LSA 2013: CityGrid’s Finger Bets on Vertical Revival

Seven years ago, in 2006, we began evangelizing a vision of local media driven by vertical specialties. These would drive high value leads with better, more relevant searches. In this light, Google was seen as a “perpetual vertical machine,” driving every query higher and higher up the food chain.

The vertical revolution never happened — at least to the extent that we envisioned it. There have been many successful vertical breakouts, but a lot of the vertical vision has been preempted by horizontal media that have incorporated verticalization. In recent years, many cross-the-board platforms have diminished the need to verticalize.

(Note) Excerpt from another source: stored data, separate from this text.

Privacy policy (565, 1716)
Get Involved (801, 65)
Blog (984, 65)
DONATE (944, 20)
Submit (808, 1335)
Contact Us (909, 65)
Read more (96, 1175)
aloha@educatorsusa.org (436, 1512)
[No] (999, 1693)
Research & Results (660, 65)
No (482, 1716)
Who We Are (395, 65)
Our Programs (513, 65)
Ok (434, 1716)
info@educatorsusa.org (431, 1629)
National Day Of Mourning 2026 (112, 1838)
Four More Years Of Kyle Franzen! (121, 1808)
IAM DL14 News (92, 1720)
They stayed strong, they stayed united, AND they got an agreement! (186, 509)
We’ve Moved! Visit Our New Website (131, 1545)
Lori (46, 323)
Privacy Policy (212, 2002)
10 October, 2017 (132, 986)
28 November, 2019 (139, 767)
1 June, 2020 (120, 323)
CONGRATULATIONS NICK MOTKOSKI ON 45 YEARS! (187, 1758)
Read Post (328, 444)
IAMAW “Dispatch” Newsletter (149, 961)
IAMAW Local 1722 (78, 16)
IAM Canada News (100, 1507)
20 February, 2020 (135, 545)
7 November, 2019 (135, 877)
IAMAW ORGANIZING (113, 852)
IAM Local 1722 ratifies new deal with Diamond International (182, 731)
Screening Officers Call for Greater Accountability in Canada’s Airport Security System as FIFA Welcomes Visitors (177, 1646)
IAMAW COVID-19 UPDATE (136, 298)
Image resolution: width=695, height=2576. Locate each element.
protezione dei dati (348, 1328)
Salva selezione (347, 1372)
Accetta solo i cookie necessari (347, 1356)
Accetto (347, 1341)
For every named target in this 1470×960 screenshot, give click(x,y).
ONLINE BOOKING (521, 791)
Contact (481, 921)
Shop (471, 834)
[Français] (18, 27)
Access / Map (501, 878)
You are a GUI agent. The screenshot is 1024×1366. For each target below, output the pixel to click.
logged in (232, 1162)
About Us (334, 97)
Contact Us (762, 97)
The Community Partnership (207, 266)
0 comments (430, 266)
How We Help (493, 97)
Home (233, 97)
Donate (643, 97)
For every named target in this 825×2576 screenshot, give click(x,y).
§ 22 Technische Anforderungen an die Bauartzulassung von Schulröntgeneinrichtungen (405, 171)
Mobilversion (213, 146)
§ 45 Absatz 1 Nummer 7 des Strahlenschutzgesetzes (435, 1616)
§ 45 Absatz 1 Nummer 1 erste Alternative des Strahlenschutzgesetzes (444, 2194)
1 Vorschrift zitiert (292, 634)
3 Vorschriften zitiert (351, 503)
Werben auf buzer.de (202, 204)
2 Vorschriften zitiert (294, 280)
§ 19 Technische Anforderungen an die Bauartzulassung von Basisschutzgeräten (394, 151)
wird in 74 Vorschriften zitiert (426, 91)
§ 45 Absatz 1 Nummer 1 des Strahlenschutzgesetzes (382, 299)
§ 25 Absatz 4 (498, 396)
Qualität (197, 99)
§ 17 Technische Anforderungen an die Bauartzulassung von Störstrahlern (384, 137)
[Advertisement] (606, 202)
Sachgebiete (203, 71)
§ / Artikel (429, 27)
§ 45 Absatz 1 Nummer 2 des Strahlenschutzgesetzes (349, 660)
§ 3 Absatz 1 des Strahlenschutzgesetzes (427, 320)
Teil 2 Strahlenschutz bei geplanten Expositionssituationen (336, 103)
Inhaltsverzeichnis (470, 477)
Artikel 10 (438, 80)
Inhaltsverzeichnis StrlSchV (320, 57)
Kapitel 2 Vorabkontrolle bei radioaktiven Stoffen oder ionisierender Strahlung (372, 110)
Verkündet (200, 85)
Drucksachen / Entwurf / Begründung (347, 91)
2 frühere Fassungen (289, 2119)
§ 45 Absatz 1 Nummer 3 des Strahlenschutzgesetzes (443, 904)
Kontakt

Going forward, CityGrid Media CEO Jason Finger thinks that’s wrong-headed. Speaking with Greg Sterling at The Local Search Association meeting in Las Vegas April 16, Finger said the local community has given up too soon on the vertical vision.

“People are taking a broad approach, but the world is evolving towards specialization,” says Finger, who had a major vertical success earlier in his career with Seamless, the online food ordering company, and ZocDoc, the doctor scheduling service. Local sites such as CityGrid have fallen into this as well. They have “tried to be all things to all people,” but the key is to “lean into leads very aggressively.”

Finger says the next generation of local leads will be ruled by “connection types” that “provide high quality ROI, and then get deeper.” They might schedule an appointment, manage as a CRM tool, provide transactional services or rely on call management, he says. “Merchants will demand that service providers get more sophisticated and adapt this kind of pricing,” he suggests.

This means a fundamental shift away from eyeballs to utility. Tools that provide good utility will prove more sustainable than generalized information, even if they are not the highest traffic drivers. A third ranked source of traffic might be more important to the sustainability of a site than the number one source.

It also means a shift in sales strategies. The historical approach of being a comprehensive directory required “a very large sales effort,” says Finger. Newer efforts may be better off with mid-sized or smaller sales team that can build out their capabilities in specific verticals.